What needs to be done: Go to the line holding "The width and height of the screenshot is (536, 1024)." in the entries below and write out exactly every line down to and including the line holding "560x376 pixels.".
╔══
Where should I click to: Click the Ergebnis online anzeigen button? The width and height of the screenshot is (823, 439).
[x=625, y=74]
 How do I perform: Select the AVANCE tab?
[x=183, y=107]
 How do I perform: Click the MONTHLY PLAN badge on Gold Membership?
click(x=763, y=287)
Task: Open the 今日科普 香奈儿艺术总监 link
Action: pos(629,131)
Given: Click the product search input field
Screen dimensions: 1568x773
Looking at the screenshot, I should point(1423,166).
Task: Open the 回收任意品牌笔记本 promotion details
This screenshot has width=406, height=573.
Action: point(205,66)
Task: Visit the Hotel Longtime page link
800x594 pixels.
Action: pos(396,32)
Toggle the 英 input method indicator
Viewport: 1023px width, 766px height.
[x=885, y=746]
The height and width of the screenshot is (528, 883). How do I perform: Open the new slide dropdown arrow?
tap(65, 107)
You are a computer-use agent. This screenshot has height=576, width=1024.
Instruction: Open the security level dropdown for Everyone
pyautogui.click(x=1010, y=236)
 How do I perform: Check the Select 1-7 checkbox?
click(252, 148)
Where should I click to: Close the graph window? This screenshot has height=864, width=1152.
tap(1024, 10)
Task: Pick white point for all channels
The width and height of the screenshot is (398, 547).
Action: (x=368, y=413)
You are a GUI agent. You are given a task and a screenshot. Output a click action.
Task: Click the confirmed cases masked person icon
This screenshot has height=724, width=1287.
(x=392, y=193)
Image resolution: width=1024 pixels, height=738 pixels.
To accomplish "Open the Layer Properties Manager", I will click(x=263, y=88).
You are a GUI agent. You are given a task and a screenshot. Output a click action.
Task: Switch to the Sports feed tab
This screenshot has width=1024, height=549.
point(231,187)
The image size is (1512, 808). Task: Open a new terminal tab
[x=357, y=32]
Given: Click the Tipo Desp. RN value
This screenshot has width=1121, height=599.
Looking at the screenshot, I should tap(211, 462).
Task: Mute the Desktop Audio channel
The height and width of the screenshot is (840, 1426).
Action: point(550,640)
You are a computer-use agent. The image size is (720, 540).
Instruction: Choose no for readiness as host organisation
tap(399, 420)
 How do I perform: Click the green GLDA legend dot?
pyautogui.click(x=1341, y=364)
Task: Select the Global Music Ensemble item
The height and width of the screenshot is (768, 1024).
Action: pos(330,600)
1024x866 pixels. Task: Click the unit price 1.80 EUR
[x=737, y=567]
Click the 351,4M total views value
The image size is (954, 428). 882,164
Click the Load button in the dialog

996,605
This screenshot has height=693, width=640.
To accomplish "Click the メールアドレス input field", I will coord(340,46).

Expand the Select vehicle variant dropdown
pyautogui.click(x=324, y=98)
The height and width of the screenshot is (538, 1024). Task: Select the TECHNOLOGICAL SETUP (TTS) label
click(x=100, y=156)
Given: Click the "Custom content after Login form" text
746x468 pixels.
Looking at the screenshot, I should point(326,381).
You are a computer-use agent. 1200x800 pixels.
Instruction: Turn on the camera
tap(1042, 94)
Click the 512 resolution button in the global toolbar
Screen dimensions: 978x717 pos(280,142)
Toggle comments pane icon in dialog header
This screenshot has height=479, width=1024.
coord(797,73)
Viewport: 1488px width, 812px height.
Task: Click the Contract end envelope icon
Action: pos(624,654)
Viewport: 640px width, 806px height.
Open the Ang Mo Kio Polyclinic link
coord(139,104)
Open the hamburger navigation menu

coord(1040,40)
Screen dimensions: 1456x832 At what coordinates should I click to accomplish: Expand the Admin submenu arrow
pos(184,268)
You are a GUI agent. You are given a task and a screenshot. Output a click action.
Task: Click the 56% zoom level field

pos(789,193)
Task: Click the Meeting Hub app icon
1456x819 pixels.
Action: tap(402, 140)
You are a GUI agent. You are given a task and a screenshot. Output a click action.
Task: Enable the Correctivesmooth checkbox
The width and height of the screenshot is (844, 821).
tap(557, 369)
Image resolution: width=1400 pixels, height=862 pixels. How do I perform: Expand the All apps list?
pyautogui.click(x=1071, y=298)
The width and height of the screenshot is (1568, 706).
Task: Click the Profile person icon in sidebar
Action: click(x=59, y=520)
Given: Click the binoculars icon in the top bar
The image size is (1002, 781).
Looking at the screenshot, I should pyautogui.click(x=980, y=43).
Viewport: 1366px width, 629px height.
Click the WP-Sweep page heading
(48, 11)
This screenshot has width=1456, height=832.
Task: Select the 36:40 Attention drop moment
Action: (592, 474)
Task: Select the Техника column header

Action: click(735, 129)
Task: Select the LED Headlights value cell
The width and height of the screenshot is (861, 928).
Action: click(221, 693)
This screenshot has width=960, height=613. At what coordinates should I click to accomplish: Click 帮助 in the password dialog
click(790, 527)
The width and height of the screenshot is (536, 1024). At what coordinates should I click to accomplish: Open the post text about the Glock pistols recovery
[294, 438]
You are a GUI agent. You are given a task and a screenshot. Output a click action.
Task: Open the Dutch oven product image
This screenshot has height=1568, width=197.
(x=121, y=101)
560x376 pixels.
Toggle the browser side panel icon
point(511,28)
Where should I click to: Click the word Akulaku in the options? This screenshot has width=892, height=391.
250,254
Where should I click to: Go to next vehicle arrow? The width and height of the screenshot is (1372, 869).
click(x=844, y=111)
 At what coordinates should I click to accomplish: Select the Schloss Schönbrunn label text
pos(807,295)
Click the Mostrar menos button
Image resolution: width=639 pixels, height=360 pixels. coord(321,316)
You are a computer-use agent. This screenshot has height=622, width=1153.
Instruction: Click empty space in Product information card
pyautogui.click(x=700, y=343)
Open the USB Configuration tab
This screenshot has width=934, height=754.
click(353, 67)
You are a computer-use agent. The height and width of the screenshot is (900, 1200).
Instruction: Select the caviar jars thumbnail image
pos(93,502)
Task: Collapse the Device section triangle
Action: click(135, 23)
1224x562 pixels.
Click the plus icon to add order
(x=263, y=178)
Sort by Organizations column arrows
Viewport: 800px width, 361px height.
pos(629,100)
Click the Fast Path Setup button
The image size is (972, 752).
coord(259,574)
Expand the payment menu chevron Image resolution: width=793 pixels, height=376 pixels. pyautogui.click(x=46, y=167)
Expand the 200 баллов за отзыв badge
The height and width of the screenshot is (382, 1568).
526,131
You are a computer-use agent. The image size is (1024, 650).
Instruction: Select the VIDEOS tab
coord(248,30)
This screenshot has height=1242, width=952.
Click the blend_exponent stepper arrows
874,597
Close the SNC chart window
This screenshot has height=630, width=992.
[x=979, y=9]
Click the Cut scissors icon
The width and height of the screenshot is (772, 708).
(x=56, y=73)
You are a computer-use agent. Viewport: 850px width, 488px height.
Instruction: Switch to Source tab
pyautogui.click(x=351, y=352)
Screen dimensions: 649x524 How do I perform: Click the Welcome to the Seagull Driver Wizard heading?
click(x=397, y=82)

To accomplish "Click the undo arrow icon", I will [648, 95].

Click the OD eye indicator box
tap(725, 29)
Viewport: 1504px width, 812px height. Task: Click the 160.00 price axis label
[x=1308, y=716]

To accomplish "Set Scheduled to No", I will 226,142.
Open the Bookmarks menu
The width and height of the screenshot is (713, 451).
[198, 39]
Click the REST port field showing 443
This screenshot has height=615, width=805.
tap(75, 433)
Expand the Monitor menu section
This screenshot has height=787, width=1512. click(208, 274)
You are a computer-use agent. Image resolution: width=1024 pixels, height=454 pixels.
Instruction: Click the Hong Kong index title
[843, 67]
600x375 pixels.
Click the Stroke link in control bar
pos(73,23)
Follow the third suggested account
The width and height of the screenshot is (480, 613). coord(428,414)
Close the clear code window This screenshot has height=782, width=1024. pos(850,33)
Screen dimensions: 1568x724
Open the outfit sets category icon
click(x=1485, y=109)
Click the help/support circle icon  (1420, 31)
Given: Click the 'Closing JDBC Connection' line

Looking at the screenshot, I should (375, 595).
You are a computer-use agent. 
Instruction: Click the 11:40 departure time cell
╚══
Written answer:
The width and height of the screenshot is (536, 1024). At what coordinates should I click to accomplish: Open the post text about the Glock pistols recovery
[294, 438]
You are a GUI agent. You are given a task and a screenshot. Output a click action.
Task: Open the Dutch oven product image
This screenshot has height=1568, width=197.
(x=121, y=101)
560x376 pixels.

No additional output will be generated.